TASK STATEMENT - Give all the data again exactly.

Segment Open

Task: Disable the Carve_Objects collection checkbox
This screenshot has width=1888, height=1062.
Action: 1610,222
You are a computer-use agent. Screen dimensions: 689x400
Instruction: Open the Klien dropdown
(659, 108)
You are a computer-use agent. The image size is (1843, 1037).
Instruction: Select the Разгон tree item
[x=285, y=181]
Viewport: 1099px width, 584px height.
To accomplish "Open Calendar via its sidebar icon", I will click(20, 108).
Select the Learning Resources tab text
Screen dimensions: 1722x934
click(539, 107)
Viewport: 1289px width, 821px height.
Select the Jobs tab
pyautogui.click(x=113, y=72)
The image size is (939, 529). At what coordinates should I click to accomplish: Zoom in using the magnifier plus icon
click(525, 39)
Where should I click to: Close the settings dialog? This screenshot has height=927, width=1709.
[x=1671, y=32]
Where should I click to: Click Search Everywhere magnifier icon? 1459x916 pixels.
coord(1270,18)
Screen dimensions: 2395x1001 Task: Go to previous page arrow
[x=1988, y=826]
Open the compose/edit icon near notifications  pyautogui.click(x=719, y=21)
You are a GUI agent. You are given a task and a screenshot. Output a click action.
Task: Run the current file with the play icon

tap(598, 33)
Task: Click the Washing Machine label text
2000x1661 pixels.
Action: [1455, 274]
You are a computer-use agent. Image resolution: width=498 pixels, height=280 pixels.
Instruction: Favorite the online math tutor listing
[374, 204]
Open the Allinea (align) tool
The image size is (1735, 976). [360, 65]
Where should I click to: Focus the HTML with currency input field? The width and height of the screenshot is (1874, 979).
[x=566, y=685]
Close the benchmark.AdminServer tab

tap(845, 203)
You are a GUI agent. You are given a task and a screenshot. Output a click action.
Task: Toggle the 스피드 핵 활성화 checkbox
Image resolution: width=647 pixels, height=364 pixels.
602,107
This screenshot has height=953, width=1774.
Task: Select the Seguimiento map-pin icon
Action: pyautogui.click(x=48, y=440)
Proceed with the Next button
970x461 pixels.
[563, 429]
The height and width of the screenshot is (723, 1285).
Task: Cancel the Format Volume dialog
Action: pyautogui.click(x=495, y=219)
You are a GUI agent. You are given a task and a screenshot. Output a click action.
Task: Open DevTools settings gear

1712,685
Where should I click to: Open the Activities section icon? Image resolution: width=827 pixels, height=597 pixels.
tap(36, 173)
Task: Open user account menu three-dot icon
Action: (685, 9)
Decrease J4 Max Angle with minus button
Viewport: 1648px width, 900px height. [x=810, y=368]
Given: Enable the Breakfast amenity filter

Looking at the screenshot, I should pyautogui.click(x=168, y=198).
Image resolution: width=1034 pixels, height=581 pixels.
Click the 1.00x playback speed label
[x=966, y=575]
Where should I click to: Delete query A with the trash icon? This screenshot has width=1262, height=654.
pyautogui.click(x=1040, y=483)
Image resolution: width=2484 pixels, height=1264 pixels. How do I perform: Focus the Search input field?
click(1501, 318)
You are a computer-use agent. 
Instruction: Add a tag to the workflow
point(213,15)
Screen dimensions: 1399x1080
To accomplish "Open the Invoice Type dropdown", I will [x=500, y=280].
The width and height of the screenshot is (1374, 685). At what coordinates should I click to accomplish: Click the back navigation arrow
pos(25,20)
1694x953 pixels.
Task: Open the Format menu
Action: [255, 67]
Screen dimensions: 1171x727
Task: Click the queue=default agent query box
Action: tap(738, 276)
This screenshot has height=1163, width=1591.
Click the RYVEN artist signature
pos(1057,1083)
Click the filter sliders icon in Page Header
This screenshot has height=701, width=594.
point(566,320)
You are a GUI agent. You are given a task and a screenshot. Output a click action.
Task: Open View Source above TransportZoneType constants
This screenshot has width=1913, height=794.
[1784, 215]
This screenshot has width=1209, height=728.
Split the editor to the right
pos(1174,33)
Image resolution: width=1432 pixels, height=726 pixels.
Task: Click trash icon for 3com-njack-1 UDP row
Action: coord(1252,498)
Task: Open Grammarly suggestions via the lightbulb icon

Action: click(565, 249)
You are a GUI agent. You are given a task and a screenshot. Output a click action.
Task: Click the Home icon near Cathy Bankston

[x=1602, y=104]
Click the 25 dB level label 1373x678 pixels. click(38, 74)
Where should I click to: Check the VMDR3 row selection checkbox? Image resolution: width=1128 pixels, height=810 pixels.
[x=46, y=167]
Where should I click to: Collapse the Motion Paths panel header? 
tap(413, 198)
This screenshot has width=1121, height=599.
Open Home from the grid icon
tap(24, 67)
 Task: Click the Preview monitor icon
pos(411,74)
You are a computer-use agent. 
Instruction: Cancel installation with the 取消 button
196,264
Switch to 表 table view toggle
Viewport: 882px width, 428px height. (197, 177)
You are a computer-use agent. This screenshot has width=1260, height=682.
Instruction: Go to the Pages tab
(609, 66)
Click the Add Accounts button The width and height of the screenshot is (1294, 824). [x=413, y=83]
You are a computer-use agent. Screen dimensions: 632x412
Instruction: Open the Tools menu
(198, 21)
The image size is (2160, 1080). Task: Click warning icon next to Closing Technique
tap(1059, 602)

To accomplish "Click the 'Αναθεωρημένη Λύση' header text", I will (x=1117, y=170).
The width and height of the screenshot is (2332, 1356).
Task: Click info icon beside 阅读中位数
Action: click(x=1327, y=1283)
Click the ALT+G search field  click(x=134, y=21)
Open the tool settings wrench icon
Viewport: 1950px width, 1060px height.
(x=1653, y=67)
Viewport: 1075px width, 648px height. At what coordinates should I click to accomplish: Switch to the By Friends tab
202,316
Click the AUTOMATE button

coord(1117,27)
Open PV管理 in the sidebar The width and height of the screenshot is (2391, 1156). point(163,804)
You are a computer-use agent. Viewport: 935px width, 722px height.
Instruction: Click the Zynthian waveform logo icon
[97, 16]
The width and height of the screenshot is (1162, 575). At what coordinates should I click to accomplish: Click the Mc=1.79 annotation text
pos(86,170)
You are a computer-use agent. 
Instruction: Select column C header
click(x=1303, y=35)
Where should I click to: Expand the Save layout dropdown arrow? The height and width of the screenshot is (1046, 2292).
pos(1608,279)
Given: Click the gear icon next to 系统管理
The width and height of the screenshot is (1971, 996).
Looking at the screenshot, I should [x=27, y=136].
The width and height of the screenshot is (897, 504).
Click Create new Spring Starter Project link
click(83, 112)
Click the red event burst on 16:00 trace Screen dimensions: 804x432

Segment Closed

WRITTEN SOLUTION -
Task: Disable the Carve_Objects collection checkbox
This screenshot has width=1888, height=1062.
Action: 1610,222
You are a computer-use agent. Screen dimensions: 689x400
Instruction: Open the Klien dropdown
(659, 108)
You are a computer-use agent. The image size is (1843, 1037).
Instruction: Select the Разгон tree item
[x=285, y=181]
Viewport: 1099px width, 584px height.
To accomplish "Open Calendar via its sidebar icon", I will click(20, 108).
Select the Learning Resources tab text
Screen dimensions: 1722x934
click(539, 107)
Viewport: 1289px width, 821px height.
Select the Jobs tab
pyautogui.click(x=113, y=72)
The image size is (939, 529). At what coordinates should I click to accomplish: Zoom in using the magnifier plus icon
click(525, 39)
Where should I click to: Close the settings dialog? This screenshot has height=927, width=1709.
[x=1671, y=32]
Where should I click to: Click Search Everywhere magnifier icon? 1459x916 pixels.
coord(1270,18)
Screen dimensions: 2395x1001 Task: Go to previous page arrow
[x=1988, y=826]
Open the compose/edit icon near notifications  pyautogui.click(x=719, y=21)
You are a GUI agent. You are given a task and a screenshot. Output a click action.
Task: Run the current file with the play icon

tap(598, 33)
Task: Click the Washing Machine label text
2000x1661 pixels.
Action: [1455, 274]
You are a computer-use agent. Image resolution: width=498 pixels, height=280 pixels.
Instruction: Favorite the online math tutor listing
[374, 204]
Open the Allinea (align) tool
The image size is (1735, 976). [360, 65]
Where should I click to: Focus the HTML with currency input field? The width and height of the screenshot is (1874, 979).
[x=566, y=685]
Close the benchmark.AdminServer tab

tap(845, 203)
You are a GUI agent. You are given a task and a screenshot. Output a click action.
Task: Toggle the 스피드 핵 활성화 checkbox
Image resolution: width=647 pixels, height=364 pixels.
602,107
This screenshot has height=953, width=1774.
Task: Select the Seguimiento map-pin icon
Action: pyautogui.click(x=48, y=440)
Proceed with the Next button
970x461 pixels.
[563, 429]
The height and width of the screenshot is (723, 1285).
Task: Cancel the Format Volume dialog
Action: pyautogui.click(x=495, y=219)
You are a GUI agent. You are given a task and a screenshot. Output a click action.
Task: Open DevTools settings gear

1712,685
Where should I click to: Open the Activities section icon? Image resolution: width=827 pixels, height=597 pixels.
tap(36, 173)
Task: Open user account menu three-dot icon
Action: (685, 9)
Decrease J4 Max Angle with minus button
Viewport: 1648px width, 900px height. [x=810, y=368]
Given: Enable the Breakfast amenity filter

Looking at the screenshot, I should pyautogui.click(x=168, y=198).
Image resolution: width=1034 pixels, height=581 pixels.
Click the 1.00x playback speed label
[x=966, y=575]
Where should I click to: Delete query A with the trash icon? This screenshot has width=1262, height=654.
pyautogui.click(x=1040, y=483)
Image resolution: width=2484 pixels, height=1264 pixels. How do I perform: Focus the Search input field?
click(1501, 318)
You are a computer-use agent. 
Instruction: Add a tag to the workflow
point(213,15)
Screen dimensions: 1399x1080
To accomplish "Open the Invoice Type dropdown", I will [x=500, y=280].
The width and height of the screenshot is (1374, 685). At what coordinates should I click to accomplish: Click the back navigation arrow
pos(25,20)
1694x953 pixels.
Task: Open the Format menu
Action: [255, 67]
Screen dimensions: 1171x727
Task: Click the queue=default agent query box
Action: tap(738, 276)
This screenshot has height=1163, width=1591.
Click the RYVEN artist signature
pos(1057,1083)
Click the filter sliders icon in Page Header
This screenshot has height=701, width=594.
point(566,320)
You are a GUI agent. You are given a task and a screenshot. Output a click action.
Task: Open View Source above TransportZoneType constants
This screenshot has width=1913, height=794.
[1784, 215]
This screenshot has width=1209, height=728.
Split the editor to the right
pos(1174,33)
Image resolution: width=1432 pixels, height=726 pixels.
Task: Click trash icon for 3com-njack-1 UDP row
Action: coord(1252,498)
Task: Open Grammarly suggestions via the lightbulb icon

Action: click(565, 249)
You are a GUI agent. You are given a task and a screenshot. Output a click action.
Task: Click the Home icon near Cathy Bankston

[x=1602, y=104]
Click the 25 dB level label 1373x678 pixels. click(38, 74)
Where should I click to: Check the VMDR3 row selection checkbox? Image resolution: width=1128 pixels, height=810 pixels.
[x=46, y=167]
Where should I click to: Collapse the Motion Paths panel header? 
tap(413, 198)
This screenshot has width=1121, height=599.
Open Home from the grid icon
tap(24, 67)
 Task: Click the Preview monitor icon
pos(411,74)
You are a computer-use agent. 
Instruction: Cancel installation with the 取消 button
196,264
Switch to 表 table view toggle
Viewport: 882px width, 428px height. (197, 177)
You are a computer-use agent. This screenshot has width=1260, height=682.
Instruction: Go to the Pages tab
(609, 66)
Click the Add Accounts button The width and height of the screenshot is (1294, 824). [x=413, y=83]
You are a computer-use agent. Screen dimensions: 632x412
Instruction: Open the Tools menu
(198, 21)
The image size is (2160, 1080). Task: Click warning icon next to Closing Technique
tap(1059, 602)

To accomplish "Click the 'Αναθεωρημένη Λύση' header text", I will (x=1117, y=170).
The width and height of the screenshot is (2332, 1356).
Task: Click info icon beside 阅读中位数
Action: click(x=1327, y=1283)
Click the ALT+G search field  click(x=134, y=21)
Open the tool settings wrench icon
Viewport: 1950px width, 1060px height.
(x=1653, y=67)
Viewport: 1075px width, 648px height. At what coordinates should I click to accomplish: Switch to the By Friends tab
202,316
Click the AUTOMATE button

coord(1117,27)
Open PV管理 in the sidebar The width and height of the screenshot is (2391, 1156). point(163,804)
You are a computer-use agent. Viewport: 935px width, 722px height.
Instruction: Click the Zynthian waveform logo icon
[97, 16]
The width and height of the screenshot is (1162, 575). At what coordinates should I click to accomplish: Click the Mc=1.79 annotation text
pos(86,170)
You are a computer-use agent. 
Instruction: Select column C header
click(x=1303, y=35)
Where should I click to: Expand the Save layout dropdown arrow? The height and width of the screenshot is (1046, 2292).
pos(1608,279)
Given: Click the gear icon next to 系统管理
The width and height of the screenshot is (1971, 996).
Looking at the screenshot, I should [x=27, y=136].
The width and height of the screenshot is (897, 504).
Click Create new Spring Starter Project link
click(83, 112)
Click the red event burst on 16:00 trace Screen dimensions: 804x432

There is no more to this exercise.